Walden cheers House OK of 'No Budget, No Pay'

But it's actually more like 'No Pay (Right Away)'

WASHINGTON - Rep. Greg Walden, R-Ore.,, issued the following statement upon Wednesday's House passage of the "No Budget, No Pay" plan:

"In our part of Oregon, families sit down around their kitchen tables and figure out how to balance their budgets. It's time for Washington, D.C. to do the same," he said. "If hard-working taxpayers don't do their jobs, they don't get paid. Congress needs to live by the same rules — no budget, no pay.

"While the House has passed a budget each of the last two years, the Senate has failed to do so in nearly four," Walden said. "The last time the Senate passed a budget — in 2009 — the iPad hadn't even been invented yet!

"Congress must write a responsible budget to get our fiscal house in order. Only then will we be able to create a good, strong American economy where people can get a job that pays the bills."

The "No Budget, No Pay" plan withholds pay from members of the House and Senate if their chamber does not pass a budget by April 15. The measure also temporarily suspends the debt ceiling until May 18 to set up a broader debate about responsible spending.

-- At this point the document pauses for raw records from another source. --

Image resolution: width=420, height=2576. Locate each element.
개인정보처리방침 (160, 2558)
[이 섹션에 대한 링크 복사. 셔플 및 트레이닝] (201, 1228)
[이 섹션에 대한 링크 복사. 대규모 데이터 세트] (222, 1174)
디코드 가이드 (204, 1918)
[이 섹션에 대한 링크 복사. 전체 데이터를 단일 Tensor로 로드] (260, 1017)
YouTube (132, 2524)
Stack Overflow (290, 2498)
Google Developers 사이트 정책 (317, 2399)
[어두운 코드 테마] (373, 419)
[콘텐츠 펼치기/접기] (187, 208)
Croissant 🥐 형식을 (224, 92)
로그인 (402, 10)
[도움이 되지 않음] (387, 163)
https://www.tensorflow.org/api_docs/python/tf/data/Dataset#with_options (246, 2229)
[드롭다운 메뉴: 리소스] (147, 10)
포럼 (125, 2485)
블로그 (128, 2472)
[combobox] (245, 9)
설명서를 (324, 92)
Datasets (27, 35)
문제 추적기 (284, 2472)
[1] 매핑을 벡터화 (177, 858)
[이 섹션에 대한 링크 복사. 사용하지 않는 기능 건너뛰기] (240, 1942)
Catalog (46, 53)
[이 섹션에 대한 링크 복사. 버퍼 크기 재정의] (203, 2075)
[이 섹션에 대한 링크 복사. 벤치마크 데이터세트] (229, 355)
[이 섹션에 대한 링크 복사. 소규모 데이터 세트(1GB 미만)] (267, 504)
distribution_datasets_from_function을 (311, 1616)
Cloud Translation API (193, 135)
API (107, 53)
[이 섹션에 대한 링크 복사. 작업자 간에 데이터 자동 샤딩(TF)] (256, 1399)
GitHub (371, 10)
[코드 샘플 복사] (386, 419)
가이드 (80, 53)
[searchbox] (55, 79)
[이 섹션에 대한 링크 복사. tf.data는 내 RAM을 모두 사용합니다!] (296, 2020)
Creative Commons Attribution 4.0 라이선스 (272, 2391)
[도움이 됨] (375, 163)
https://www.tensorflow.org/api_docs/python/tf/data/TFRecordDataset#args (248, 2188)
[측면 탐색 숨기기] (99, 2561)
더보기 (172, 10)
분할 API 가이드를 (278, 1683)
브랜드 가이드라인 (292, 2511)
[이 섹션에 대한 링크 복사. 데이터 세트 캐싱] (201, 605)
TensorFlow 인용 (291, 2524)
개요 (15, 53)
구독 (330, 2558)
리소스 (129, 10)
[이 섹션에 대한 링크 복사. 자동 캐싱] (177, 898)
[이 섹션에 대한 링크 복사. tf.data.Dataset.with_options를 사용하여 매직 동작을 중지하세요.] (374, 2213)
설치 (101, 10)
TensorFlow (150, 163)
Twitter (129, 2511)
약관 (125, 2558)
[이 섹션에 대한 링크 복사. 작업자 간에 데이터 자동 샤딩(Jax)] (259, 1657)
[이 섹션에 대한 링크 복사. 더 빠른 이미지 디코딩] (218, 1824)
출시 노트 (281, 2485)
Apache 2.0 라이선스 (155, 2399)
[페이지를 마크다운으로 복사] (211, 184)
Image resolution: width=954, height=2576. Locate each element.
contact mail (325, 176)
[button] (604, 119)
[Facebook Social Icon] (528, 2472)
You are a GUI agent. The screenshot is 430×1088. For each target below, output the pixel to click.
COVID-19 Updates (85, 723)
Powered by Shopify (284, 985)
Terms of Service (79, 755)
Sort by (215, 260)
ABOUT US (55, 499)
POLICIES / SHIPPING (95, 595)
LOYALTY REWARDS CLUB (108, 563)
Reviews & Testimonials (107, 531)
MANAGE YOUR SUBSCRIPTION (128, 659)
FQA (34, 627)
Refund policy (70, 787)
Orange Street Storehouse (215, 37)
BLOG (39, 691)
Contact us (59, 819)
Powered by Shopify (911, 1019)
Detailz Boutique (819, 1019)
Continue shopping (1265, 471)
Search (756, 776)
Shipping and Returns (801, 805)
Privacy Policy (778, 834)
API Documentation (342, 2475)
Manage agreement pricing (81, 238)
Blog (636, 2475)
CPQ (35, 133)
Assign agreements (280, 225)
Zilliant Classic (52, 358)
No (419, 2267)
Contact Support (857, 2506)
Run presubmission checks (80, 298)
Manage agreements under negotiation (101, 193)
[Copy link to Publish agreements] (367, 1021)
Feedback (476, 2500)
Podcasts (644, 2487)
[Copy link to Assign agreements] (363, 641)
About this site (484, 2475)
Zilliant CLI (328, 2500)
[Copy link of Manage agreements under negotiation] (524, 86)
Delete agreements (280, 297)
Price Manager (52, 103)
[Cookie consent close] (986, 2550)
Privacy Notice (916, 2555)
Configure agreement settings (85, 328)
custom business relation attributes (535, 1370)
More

 Actually, there's an out of sorts -- it's more "No Budget, No Pay (Right Away)."

As The New York Times reported: "The debt ceiling legislation - mindful of constitutional hurdles imposed by the 27th Amendment on congressional pay - would simply impound lawmaker salaries until a budget is passed or the 113th Congress ends, whichever comes first.

"And it would not require the House and the Senate to come to a compromise on the two spending and tax blueprints, which are likely to be very different. That will be the really difficult task," the newspaper said.

Asked about that part of the legislation, Walden spokesman Andrew Malcolm told KTVZ.COM, "The Senate needs to at least put a plan on the table -- they haven't passed a budget since April 2009."

"Remember, it only takes 50 votes to pass a budget resolution in the Senate, not 60," Malcolm said. "I understand that the chair of the Senate Budget Committee announced today that they will write and pass a budget this year, so perhaps threatening to withhold their pay has finally spurred them to action."